Stored data
───
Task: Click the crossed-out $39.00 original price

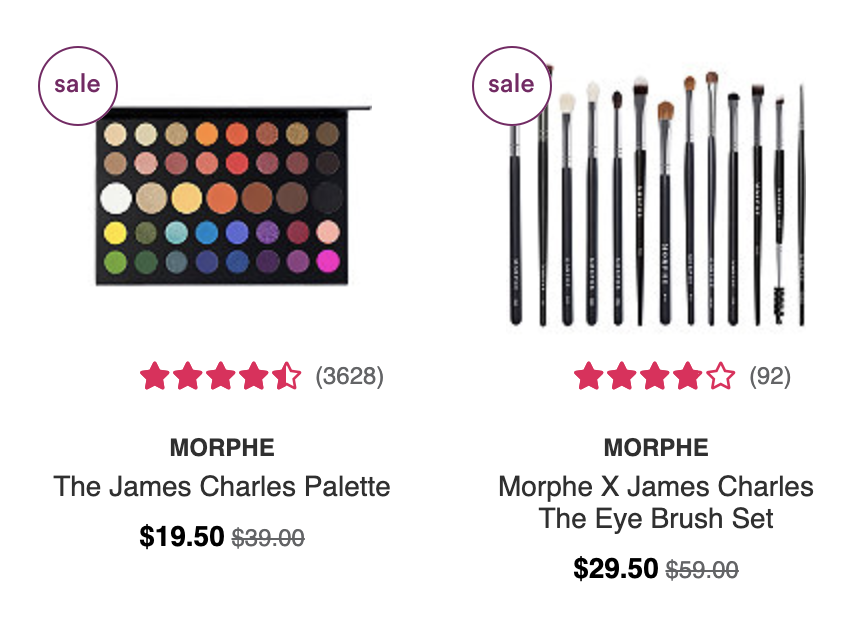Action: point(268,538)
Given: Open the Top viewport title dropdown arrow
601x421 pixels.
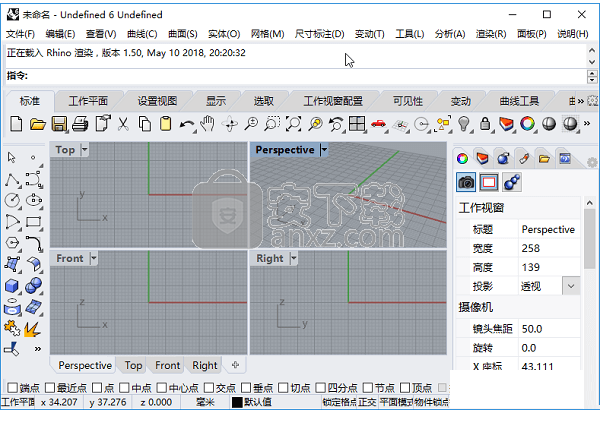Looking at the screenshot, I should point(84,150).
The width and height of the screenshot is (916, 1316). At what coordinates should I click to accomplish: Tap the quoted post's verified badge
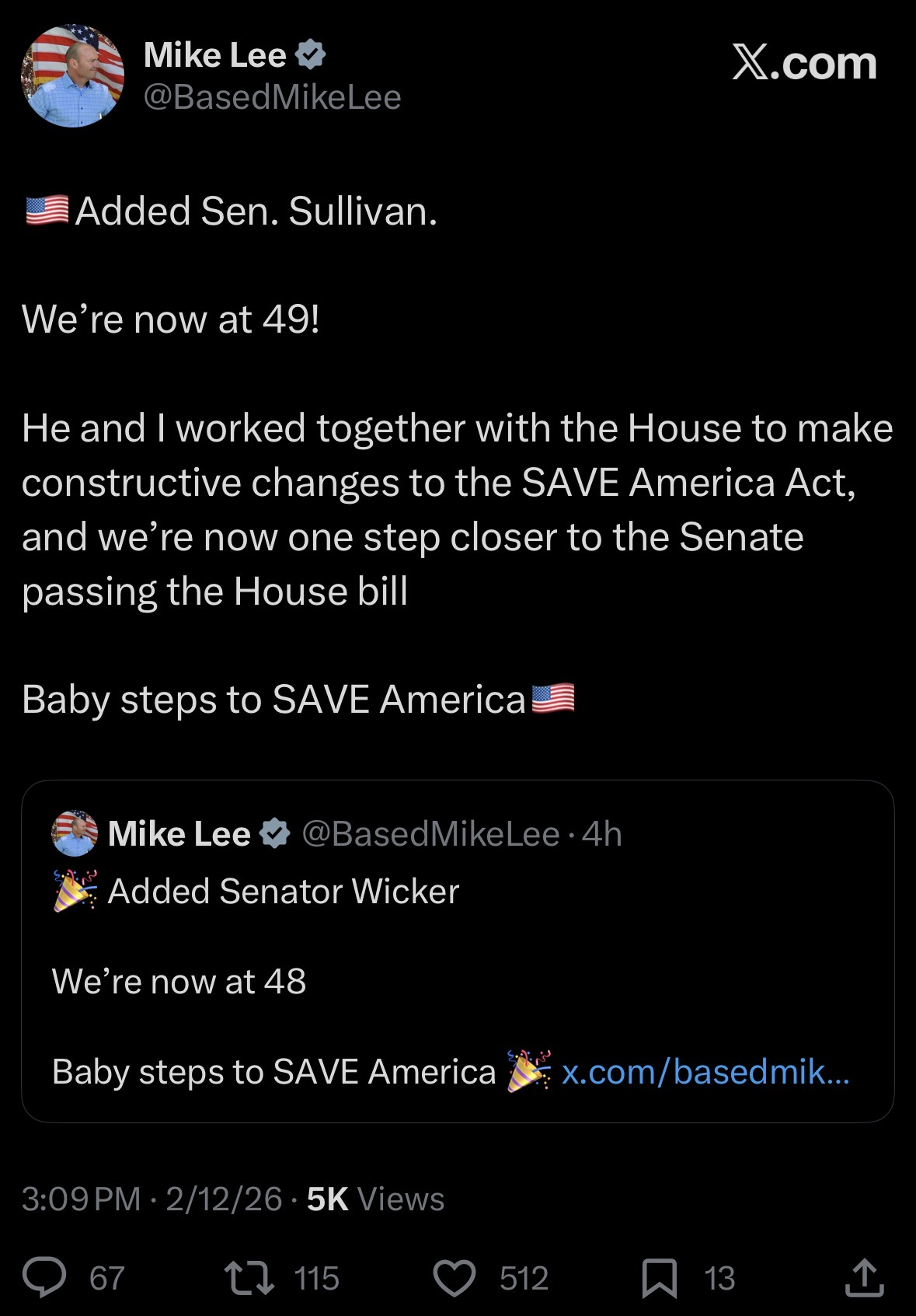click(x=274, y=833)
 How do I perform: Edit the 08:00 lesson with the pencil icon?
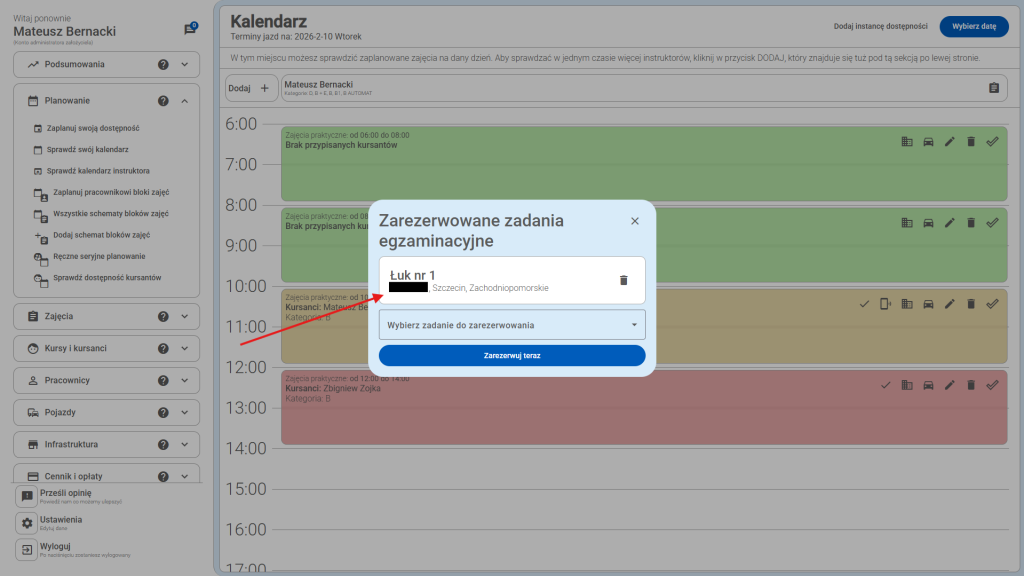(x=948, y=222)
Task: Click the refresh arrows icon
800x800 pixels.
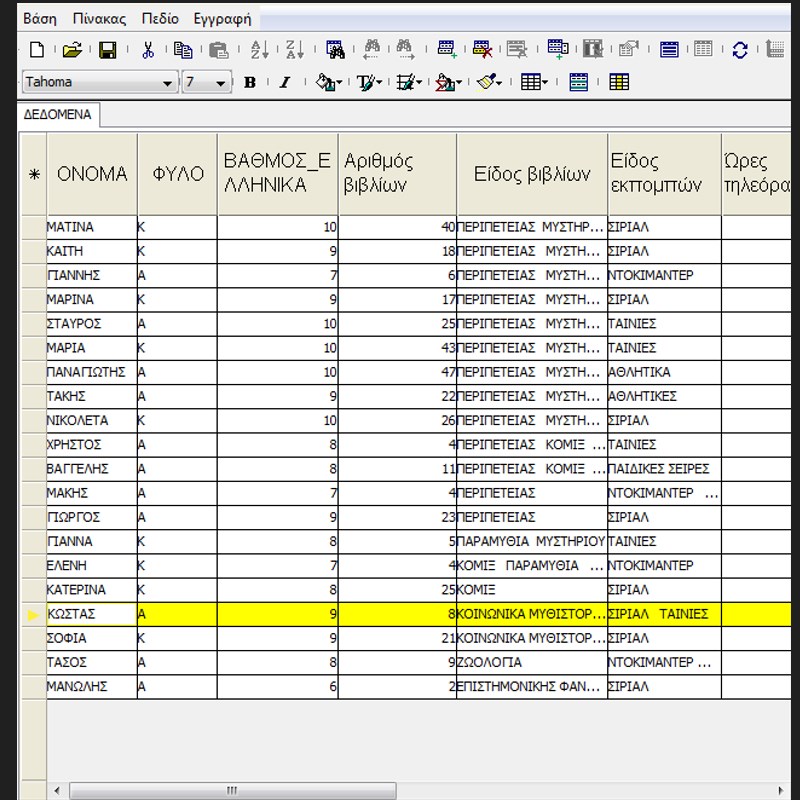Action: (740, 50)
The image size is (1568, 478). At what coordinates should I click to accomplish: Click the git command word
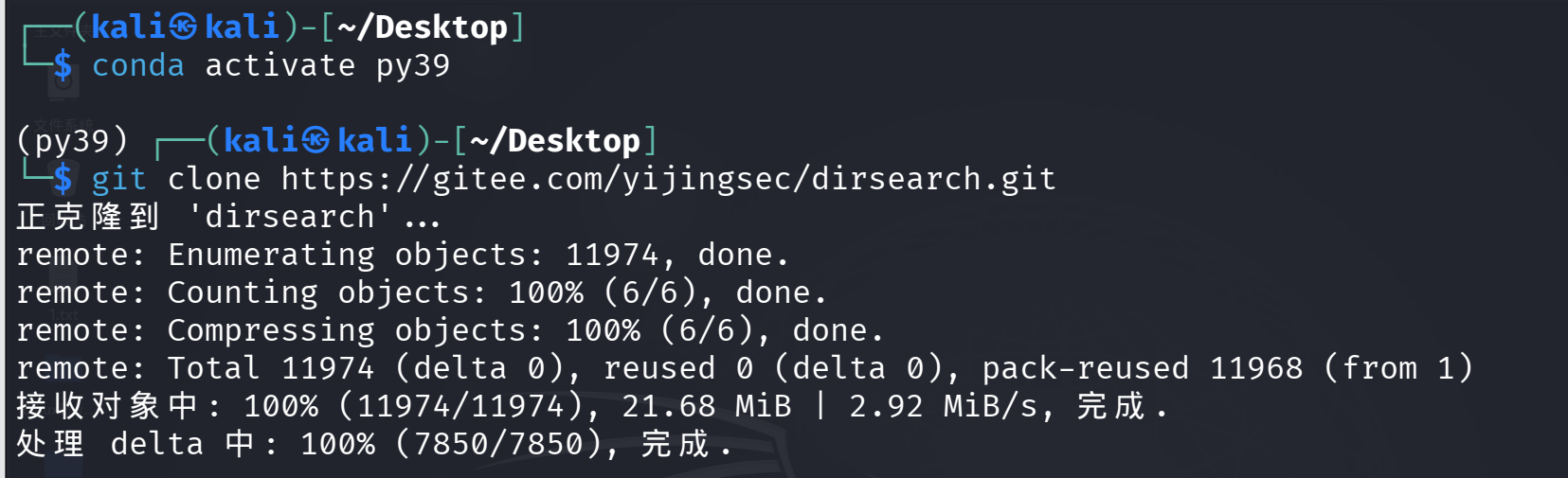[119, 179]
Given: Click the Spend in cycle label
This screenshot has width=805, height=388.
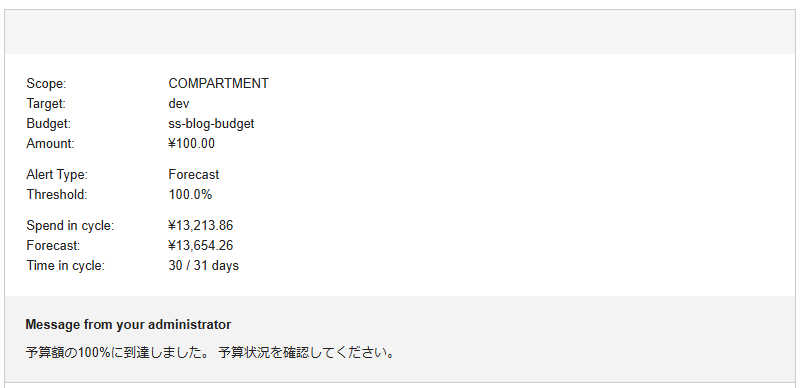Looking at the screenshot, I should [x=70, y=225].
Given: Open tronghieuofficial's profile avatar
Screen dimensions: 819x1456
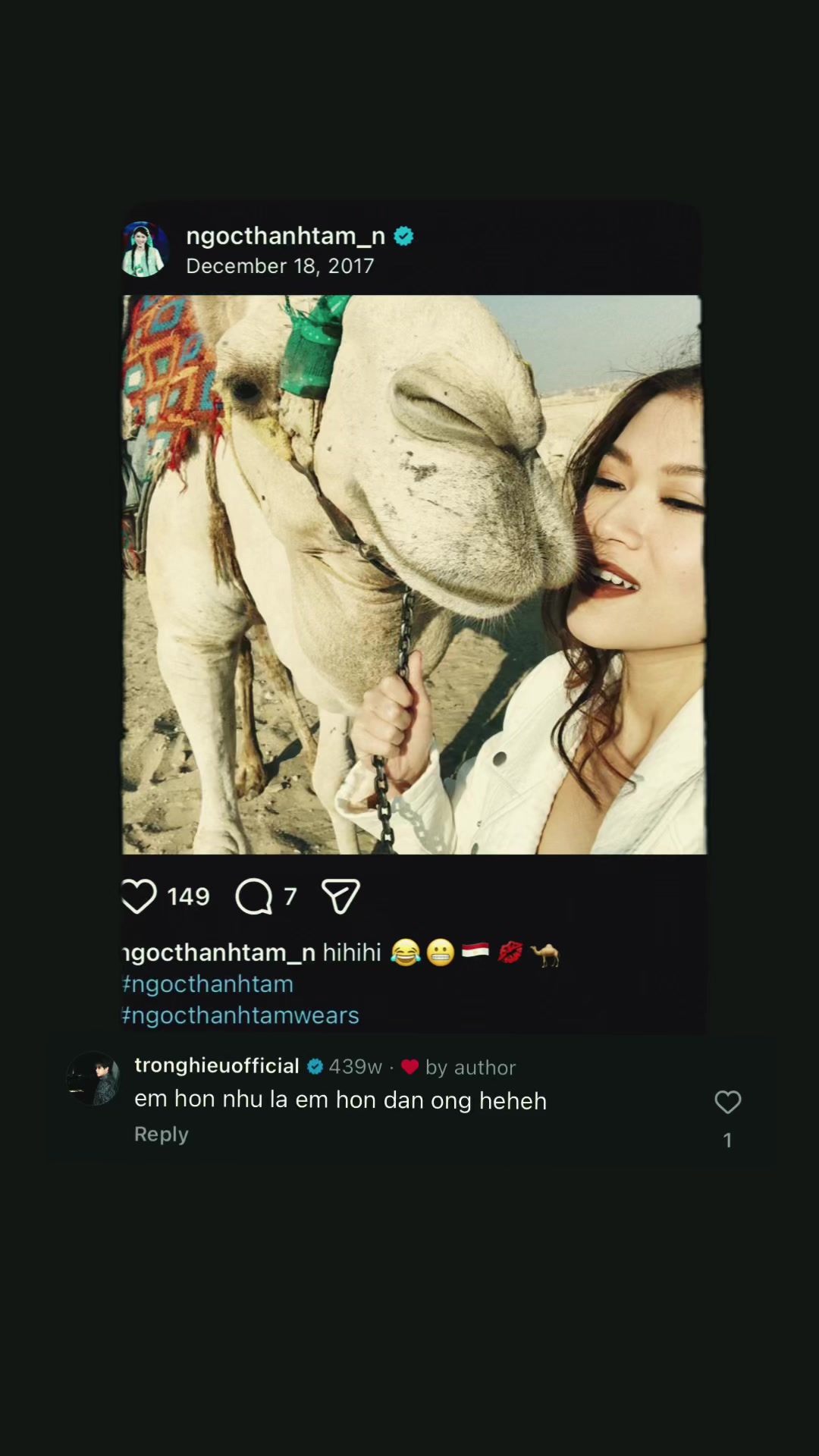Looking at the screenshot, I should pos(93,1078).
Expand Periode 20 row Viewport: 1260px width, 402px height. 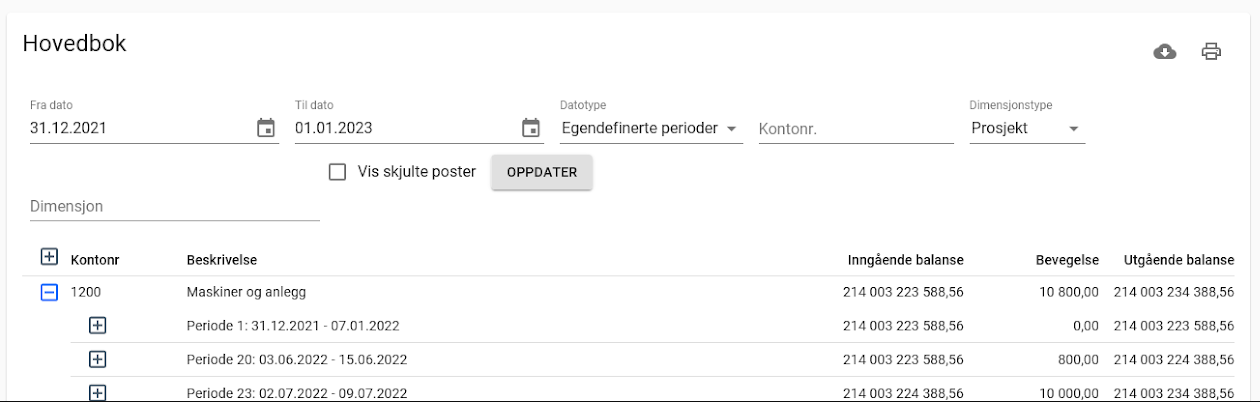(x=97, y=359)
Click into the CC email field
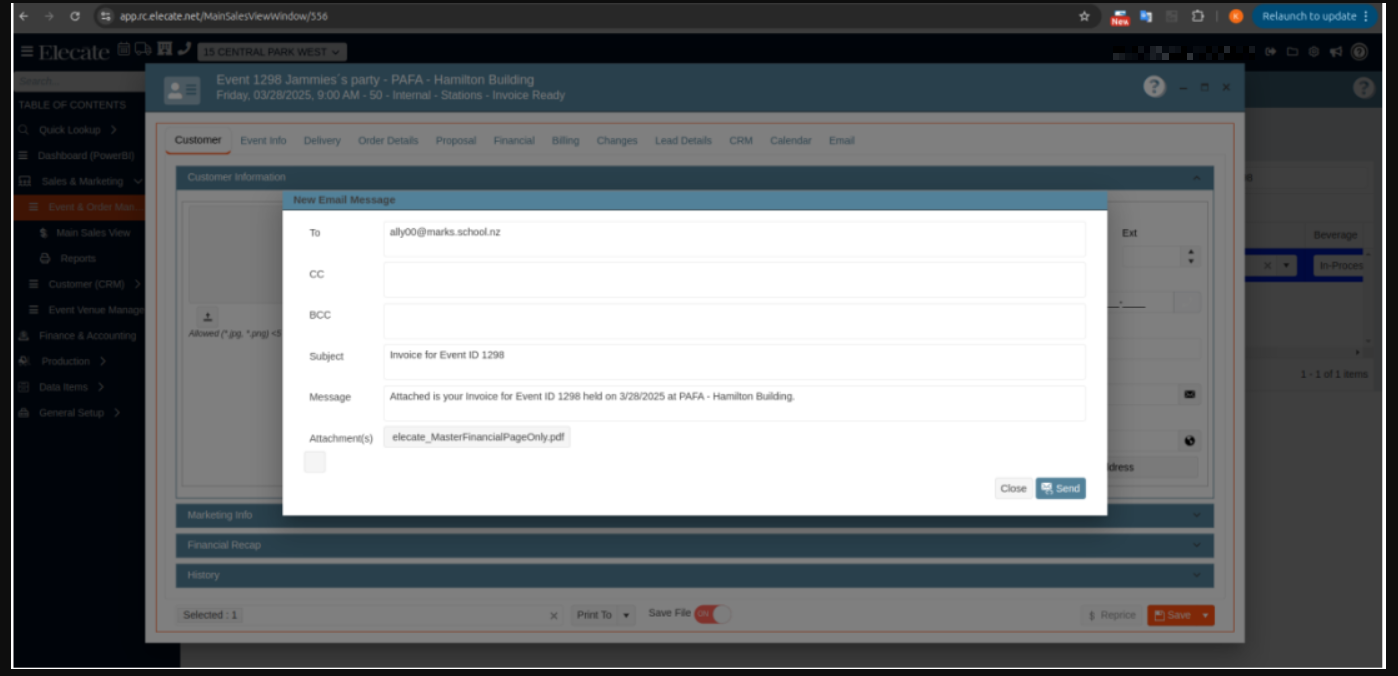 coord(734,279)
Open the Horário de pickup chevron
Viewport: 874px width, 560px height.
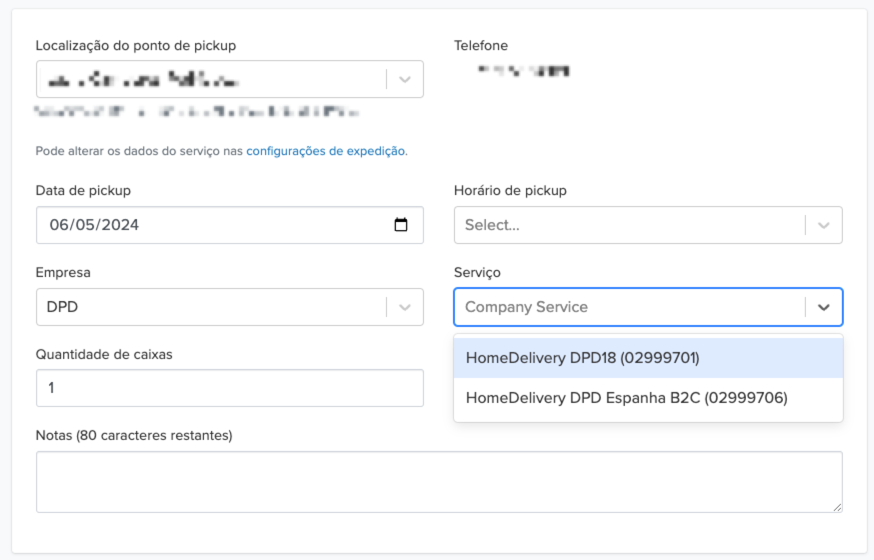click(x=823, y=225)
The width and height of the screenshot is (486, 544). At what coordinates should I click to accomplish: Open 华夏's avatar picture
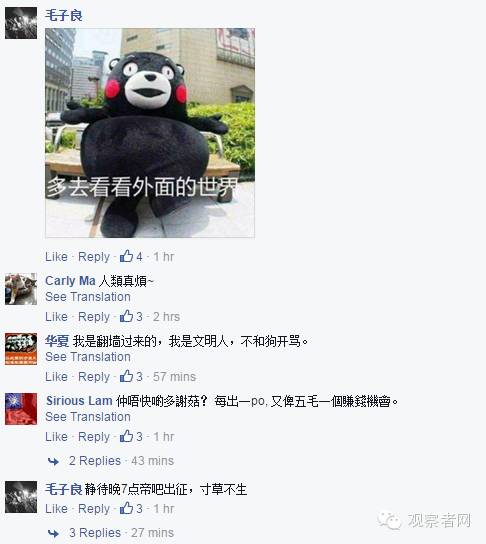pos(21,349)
───
**EXERCISE BRIEF:**
Take every line from the records above that has the word "Given" and copy it.

**RESPONSE BOX:**
Given: Open the Top viewport title dropdown arrow
Given: Click the Spend in cycle label
Given: Open tronghieuofficial's profile avatar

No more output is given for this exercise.